AVIGNON, FRANCE — A team of archeologists announced Monday the discovery of an array of prehistoric cave paintings in southern France, which they claim provide definitive proof that early humans were into some truly nasty shit.
“The sheer depravity of these paintings forces us to reassess everything we thought we knew about how horny our Stone Age ancestors were,” said lead researcher Olivia Chen. “Whereas it was once believed that early humans were no more perverted than the average primate, we now have evidence showing that the very first tools they used were, in fact, buttplugs, and that edging was heavily practiced among nearly everyone.”
While many sexologists have argued the kinkiest era in human history either took place during the Roman Empire or the 1970s, the discovery of these paintings cast doubt on the veracity of these claims.

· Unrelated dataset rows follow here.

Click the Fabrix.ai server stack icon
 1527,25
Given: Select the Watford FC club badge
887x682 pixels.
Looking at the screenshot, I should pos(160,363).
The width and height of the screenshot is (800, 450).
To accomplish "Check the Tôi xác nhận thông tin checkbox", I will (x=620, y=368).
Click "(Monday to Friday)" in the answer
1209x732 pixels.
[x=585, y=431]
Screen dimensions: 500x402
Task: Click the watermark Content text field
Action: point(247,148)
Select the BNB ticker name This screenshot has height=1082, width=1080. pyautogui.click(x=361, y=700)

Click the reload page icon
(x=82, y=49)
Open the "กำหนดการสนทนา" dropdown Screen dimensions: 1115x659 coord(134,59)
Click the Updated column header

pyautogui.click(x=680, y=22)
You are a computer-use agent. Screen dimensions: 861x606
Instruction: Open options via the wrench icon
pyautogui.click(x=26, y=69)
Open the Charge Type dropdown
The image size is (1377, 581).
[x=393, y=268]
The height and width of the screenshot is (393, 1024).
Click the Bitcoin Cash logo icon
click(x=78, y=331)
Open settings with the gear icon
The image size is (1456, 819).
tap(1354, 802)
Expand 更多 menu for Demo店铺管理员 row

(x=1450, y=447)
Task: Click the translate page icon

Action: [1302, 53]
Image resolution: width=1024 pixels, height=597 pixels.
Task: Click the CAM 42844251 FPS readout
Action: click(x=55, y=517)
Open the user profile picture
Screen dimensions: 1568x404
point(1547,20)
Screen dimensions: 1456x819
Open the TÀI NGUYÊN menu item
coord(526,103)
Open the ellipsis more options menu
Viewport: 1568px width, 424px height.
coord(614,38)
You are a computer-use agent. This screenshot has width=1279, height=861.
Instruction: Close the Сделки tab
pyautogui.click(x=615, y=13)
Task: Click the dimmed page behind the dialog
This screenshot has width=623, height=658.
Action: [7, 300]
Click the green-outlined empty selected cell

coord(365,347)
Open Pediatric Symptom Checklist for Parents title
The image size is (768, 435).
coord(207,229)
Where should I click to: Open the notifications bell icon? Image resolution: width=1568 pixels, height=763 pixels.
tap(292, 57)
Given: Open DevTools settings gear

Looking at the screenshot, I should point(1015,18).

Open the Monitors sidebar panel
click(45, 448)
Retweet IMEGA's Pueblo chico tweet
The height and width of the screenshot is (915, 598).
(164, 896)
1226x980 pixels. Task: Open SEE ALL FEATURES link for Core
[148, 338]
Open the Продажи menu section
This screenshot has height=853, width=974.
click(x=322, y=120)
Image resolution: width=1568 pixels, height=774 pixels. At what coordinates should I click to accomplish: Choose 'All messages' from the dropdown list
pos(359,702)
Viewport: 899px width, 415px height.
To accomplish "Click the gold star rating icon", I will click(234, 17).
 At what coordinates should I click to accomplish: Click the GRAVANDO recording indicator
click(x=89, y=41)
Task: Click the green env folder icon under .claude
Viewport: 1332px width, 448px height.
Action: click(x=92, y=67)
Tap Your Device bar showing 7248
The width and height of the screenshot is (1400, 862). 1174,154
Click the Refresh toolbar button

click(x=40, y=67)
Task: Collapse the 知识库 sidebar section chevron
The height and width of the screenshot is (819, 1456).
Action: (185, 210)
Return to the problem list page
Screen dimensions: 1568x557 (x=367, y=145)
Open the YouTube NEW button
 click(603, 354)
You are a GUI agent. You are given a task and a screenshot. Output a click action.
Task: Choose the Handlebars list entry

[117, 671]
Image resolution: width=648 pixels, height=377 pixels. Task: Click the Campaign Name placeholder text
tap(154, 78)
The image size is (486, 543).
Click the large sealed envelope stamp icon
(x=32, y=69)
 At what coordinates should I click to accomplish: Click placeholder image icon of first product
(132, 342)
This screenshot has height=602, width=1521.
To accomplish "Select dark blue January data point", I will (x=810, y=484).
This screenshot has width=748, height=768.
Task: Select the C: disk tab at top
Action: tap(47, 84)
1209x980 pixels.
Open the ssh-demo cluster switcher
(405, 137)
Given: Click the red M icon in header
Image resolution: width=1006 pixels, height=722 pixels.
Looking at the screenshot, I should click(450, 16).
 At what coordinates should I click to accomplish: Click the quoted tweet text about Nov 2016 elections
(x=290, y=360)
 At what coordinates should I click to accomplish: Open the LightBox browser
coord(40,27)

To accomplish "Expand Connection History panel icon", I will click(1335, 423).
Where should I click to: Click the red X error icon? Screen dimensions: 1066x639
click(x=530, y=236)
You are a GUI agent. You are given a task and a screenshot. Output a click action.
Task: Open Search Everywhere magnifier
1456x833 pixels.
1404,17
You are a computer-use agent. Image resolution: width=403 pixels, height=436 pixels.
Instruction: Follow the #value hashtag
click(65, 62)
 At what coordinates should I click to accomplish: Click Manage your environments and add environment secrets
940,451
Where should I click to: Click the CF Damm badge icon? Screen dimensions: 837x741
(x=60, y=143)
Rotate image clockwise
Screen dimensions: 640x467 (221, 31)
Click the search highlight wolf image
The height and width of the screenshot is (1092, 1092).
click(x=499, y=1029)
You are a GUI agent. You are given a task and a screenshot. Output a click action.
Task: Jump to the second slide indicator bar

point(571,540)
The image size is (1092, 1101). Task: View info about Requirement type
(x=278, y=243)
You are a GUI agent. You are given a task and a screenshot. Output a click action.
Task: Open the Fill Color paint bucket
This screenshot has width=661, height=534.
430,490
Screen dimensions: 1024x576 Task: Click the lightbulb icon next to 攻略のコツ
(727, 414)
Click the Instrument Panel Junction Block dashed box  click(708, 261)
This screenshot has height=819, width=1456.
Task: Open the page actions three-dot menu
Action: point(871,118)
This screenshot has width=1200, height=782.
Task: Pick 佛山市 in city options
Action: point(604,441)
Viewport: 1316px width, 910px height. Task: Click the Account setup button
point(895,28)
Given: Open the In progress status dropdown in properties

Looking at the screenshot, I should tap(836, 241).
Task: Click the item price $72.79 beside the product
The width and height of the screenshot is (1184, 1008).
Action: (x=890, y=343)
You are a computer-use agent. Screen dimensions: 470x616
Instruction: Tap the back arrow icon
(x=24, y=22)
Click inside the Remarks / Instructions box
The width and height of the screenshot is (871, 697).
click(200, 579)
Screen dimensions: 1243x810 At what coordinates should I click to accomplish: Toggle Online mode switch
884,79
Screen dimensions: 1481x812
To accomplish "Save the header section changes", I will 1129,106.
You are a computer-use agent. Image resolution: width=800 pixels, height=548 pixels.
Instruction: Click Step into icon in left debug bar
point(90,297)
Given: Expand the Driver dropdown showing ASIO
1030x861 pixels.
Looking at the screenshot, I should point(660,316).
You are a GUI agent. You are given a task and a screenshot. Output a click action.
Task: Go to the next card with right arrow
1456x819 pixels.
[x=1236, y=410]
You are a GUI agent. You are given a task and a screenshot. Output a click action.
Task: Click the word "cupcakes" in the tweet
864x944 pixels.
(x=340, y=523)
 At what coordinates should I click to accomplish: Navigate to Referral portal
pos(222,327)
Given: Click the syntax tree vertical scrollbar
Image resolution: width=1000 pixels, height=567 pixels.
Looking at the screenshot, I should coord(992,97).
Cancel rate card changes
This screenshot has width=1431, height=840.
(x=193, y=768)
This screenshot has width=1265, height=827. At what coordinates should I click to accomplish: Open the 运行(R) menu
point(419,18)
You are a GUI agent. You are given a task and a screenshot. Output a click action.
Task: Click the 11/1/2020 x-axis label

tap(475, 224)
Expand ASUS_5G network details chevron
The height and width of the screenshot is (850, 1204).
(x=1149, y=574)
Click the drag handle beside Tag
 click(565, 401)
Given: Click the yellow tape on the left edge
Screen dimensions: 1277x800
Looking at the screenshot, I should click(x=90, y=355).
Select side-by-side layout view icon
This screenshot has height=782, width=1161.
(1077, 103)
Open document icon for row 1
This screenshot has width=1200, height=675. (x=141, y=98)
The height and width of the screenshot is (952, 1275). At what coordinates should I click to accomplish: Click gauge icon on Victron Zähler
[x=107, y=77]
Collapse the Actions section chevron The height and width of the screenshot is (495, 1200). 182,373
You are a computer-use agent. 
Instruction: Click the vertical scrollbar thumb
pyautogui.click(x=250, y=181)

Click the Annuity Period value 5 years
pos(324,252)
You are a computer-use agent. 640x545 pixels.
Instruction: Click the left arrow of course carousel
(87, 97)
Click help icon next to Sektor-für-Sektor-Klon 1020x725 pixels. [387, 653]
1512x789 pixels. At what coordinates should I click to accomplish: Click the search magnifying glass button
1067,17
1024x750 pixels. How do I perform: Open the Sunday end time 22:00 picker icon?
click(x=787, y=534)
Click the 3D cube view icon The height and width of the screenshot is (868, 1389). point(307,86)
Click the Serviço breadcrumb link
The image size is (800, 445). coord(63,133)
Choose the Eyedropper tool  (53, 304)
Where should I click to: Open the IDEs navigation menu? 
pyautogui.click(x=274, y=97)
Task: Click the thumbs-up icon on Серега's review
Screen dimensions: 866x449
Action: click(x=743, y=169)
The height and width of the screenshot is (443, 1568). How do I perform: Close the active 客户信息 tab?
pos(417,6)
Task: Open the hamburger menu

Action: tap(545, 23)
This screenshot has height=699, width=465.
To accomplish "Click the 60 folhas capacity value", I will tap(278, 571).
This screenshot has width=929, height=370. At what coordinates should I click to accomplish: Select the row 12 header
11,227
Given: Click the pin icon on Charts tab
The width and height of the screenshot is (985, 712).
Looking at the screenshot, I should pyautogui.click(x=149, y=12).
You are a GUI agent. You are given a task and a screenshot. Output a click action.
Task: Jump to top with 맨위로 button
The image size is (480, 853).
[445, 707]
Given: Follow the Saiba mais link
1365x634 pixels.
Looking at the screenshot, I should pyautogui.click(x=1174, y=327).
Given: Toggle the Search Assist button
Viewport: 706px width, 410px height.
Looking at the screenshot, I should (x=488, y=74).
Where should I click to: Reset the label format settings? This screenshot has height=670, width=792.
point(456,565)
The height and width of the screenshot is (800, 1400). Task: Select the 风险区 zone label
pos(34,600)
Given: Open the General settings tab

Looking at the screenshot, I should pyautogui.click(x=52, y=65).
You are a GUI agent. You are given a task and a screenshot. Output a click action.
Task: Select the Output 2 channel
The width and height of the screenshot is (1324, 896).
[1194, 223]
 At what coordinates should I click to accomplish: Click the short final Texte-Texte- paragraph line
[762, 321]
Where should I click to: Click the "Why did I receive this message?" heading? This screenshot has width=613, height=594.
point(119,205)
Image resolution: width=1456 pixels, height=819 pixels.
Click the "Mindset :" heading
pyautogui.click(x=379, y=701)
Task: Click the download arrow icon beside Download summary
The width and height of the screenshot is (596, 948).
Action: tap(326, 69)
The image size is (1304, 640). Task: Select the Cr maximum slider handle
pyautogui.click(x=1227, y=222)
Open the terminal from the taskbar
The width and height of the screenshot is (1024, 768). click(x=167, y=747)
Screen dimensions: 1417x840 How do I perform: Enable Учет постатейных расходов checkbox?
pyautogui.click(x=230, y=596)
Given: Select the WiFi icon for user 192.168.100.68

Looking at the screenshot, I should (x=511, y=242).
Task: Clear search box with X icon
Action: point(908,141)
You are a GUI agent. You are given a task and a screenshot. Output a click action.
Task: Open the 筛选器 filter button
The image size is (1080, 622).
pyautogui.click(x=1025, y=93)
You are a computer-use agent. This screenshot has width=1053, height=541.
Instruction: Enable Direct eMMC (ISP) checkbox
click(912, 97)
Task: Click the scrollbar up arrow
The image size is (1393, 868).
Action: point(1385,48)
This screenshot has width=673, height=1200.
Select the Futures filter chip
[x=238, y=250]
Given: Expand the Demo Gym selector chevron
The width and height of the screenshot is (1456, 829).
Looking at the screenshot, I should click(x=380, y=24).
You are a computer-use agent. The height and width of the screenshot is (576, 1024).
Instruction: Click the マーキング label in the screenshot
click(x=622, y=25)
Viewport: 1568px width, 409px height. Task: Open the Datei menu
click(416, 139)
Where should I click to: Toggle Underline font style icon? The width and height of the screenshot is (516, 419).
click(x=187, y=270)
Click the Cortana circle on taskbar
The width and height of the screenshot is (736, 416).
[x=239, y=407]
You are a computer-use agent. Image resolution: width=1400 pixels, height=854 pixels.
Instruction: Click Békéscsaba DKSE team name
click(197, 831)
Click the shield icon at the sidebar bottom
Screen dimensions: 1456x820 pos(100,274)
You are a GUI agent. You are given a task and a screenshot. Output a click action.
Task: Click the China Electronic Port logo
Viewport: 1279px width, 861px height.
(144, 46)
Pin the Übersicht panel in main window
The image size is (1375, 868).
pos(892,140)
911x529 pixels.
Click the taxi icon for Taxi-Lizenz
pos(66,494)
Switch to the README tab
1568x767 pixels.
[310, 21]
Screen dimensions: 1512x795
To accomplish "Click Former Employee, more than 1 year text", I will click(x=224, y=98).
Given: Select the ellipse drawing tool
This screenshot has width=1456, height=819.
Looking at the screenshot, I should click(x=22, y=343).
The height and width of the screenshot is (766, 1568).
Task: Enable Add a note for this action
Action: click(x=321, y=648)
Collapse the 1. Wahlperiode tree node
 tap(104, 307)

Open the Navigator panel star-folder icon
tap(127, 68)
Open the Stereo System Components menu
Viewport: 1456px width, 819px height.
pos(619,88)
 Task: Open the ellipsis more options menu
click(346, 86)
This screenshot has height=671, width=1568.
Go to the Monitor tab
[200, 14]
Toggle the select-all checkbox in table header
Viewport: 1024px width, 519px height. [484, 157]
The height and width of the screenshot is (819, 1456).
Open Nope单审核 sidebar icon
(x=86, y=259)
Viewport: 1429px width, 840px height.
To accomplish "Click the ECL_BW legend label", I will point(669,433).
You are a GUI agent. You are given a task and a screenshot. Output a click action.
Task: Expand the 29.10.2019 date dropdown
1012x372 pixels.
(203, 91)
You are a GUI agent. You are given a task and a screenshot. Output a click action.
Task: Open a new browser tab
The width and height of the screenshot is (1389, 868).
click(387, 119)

“We must seriously consider the possibility that ancient humans reached the pinnacle of sexual depravity thousands of years before your grandparents did LSD while naked and covered in mud at Woodstock,” said Portland-based sexologist Amelia Poole. “It’s depressing to realize that we will never be as sexually free as this group of cave dwellers who evidently threw raucous orgies inside of wooly mammoth carcasses, which, speaking of it, may have been the first ever sex hotel in recorded history.”
The findings also shed light on how early humans interacted with one of their closest relatives: Neanderthals.
“It’s long been established that homo sapiens bred with Neanderthals, but until now we never knew just how freaky things got,” said Paul Booker, head of the Department of Anthropology at Stanford University. “It’s possible that Neanderthals went extinct in part due to the frequent interspecies bukkakes depicted on these walls, as a result of breath play gone seriously wrong, or simply due to an overabundance of fake doms just ruining shit for everyone.”
At press time, Pornhub had released a new category featuring depictions of the artworks, labeled “Hardcore Ancient.”